In addition to pharmaceuticals and cosmetics, microbially-based products such as liquid fertilizer amendments may also be vulnerable to microbial contamination. It may seem counterintuitive to require bactericidal properties in a product which contains high concentrations of bacteria as a deliberate ingredient; however, many of these products consist of Bacillus endospores which are metabolically dormant and resistant to a variety of chemical stressors (Cutting, 2011). These properties render endospores resistant to many of the microbial inhibitor systems commonly used in the industry, and in most cases product application rates are low enough that an inhibitor system would experience substantial dilution in the end use application. It is especially advantageous for liquid Bacillus-based products to be formulated with a microbial inhibitor system, as they often contain excipients which may support the growth of contaminating microbes. Suspensions of Bacillus endospores often include considerable amounts of residual cell fragments and macromolecules (including nucleic acids, cell wall material and intracellular proteins) left over from the sporulation process (Setlow, 2018). In the absence of a microbial inhibitor system, such materials may render a liquid Bacillus-based product a prime habitat for the proliferation of a contaminating microorganism.
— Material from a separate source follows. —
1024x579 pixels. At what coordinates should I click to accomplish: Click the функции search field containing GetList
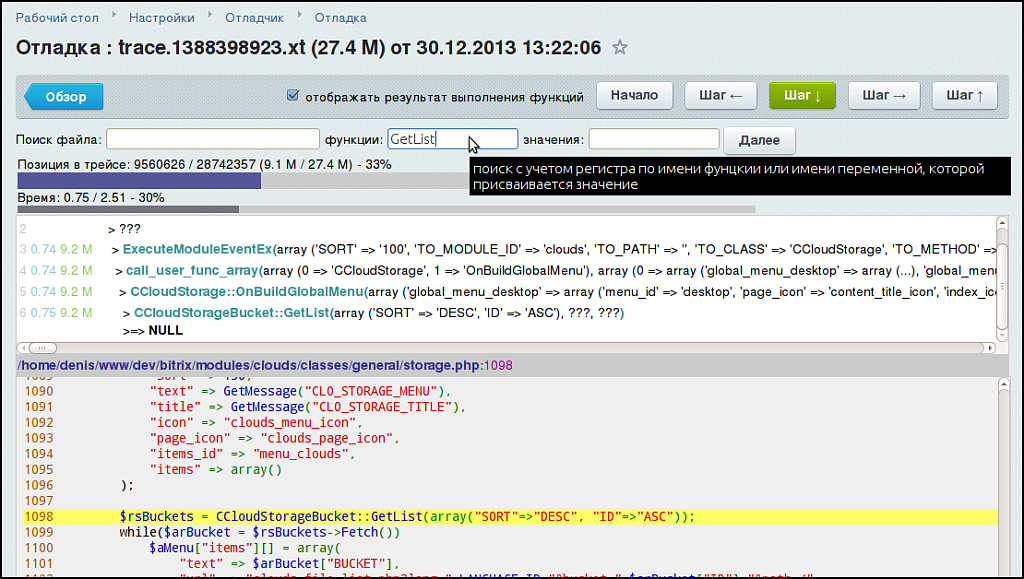(x=452, y=140)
A manufacturer wishing to vet a potential microbial inhibitor system for a liquid Bacillus-based product may submit such a formulation to a third-party laboratory for AET according to one of the standard methods described above. In the United States the default method for AET testing is often the USP Chapter <51> AET, which challenges the product of interest with three pathogenic bacteria (Pseudomonas aeruginosa ATCC 9027, Staphylococcus aureus ATCC 6538 and Escherichia coli 11229), one yeast (Candida albicans ATCC 10231) and one fungus (Aspergillus niger/brasiliensis 16404) (Vu et al., 2014). Although this challenge assemblage may be robust enough to provide adequate efficacy assessments for the pharmaceutical and cosmetic industries, the end use application for a liquid Bacillus-based product is often more biologically active than the end use application for pharmaceuticals and cosmetics. For example, a liquid fertilizer amendment may be used outdoors in close contact with soil in such biodiverse geographies as southeast Asia and South America. Because of the high likelihood that a liquid Bacillus-based fertilizer amendment will come into contact with diverse microbial contaminants, we hypothesize that a challenge assemblage comprised only of standard pathogen serotypes may not provide a sufficiently robust efficacy assessment for microbial inhibitor systems.
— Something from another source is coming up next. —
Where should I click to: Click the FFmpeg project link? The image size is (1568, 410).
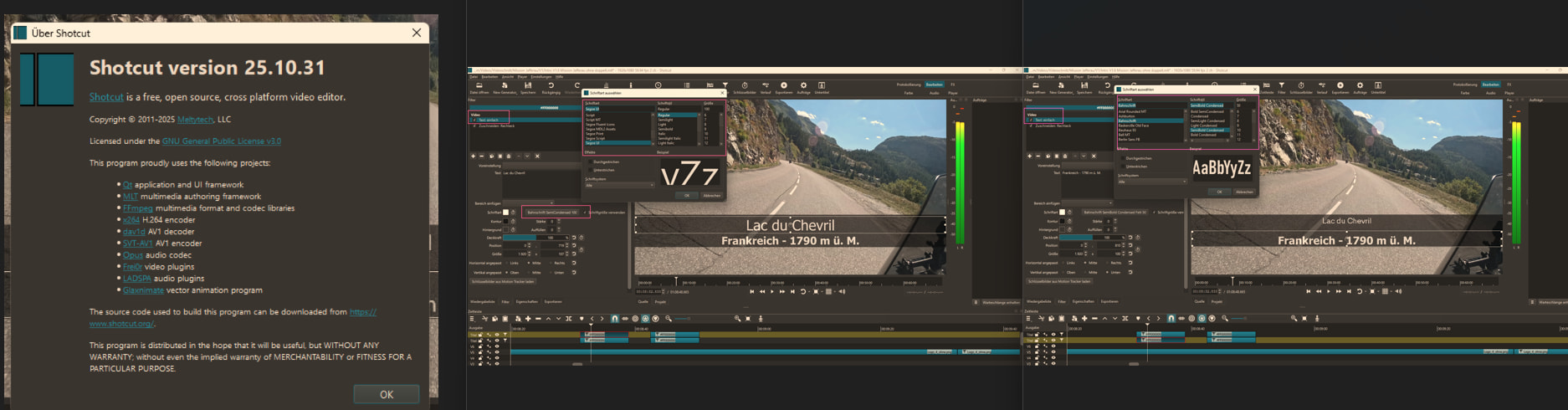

In the present study, we examined whether standard AET such as USP Chapter <51> are appropriate tools for evaluating antimicrobial treatment efficacy in a liquid Bacillus-based fertilizer amendment used in biodiverse geographies. We identified an assemblage of field-relevant challenge organisms by isolating contaminating microbes from unprotected product samples exposed to standard use conditions at field sites in southern Vietnam and western China. These organisms were used to conduct a customized AET, the results of which were compared to results of industry standard AET conducted according to USP Chapter <51> by an independent, third-party testing laboratory. Results from the two methods were compared to determine whether the standard method provided a comparable efficacy assessment to the customized method. As microbial products gain popularity and their use extends into more diverse geographies, robust tools will be needed to adequately assess the likelihood of microbial contamination to ensure both the consistency of product performance and the safety of the end user.
2. Materials and methods
2.1. Isolation and provisional identification of field-relevant microbial contaminants
Samples of a liquid Bacillus-based fertilizer amendment (BiOWiSH® Crop Liquid™) formulated without a microbial inhibitor system were exposed to standard use conditions in southern Vietnam and western China. Potentially contaminated product samples were identified based on malodor, discoloration, and gas production. Samples were shipped to the United States where they were serially diluted and plated (dilutions and spread-plate assays carried out as previously described in Gorsuch et al., 2019) on selective media. MacConkey's (MAC) agar (Carolina Biological Supply, Burlington, NC) was used for the selective isolation of G- organisms. MAC plates were incubated at 37 °C for 48 h. After the indicated incubation period, plates were counted and examined for distinct colony morphologies. One isolated colony of each identified type was streaked for isolation on a plate of MacConkey's agar. Once an organism was determined to have been isolated in pure culture, a plate was streaked and sent for 16s rRNA gene sequencing at an independent, third-party testing laboratory (Nelson Laboratories, Salt Lake City, UT). Assembled 16s gene sequences were provided to the authors by Nelson Laboratories, and provisional identifications were confirmed by the authors using NCBI BLAST. Assembled sequences were deposited into NCBI GenBank, and accession numbers are listed in Table 3. Each isolate sent for provisional identification was assigned an alphanumeric code and stored in glycerol stock at -80 °C by adding 0.5mL of an overnight broth culture to 0.5mL of sterile, 50% glycerol solution.
Table 3.
Results of 16s rRNA gene sequencing of bacterial isolates included in customized AET challenge assemblages. Organisms generally included in standard methods were detected as contaminants in the tested product samples, including P. aeruginosa and K. pneumoniae.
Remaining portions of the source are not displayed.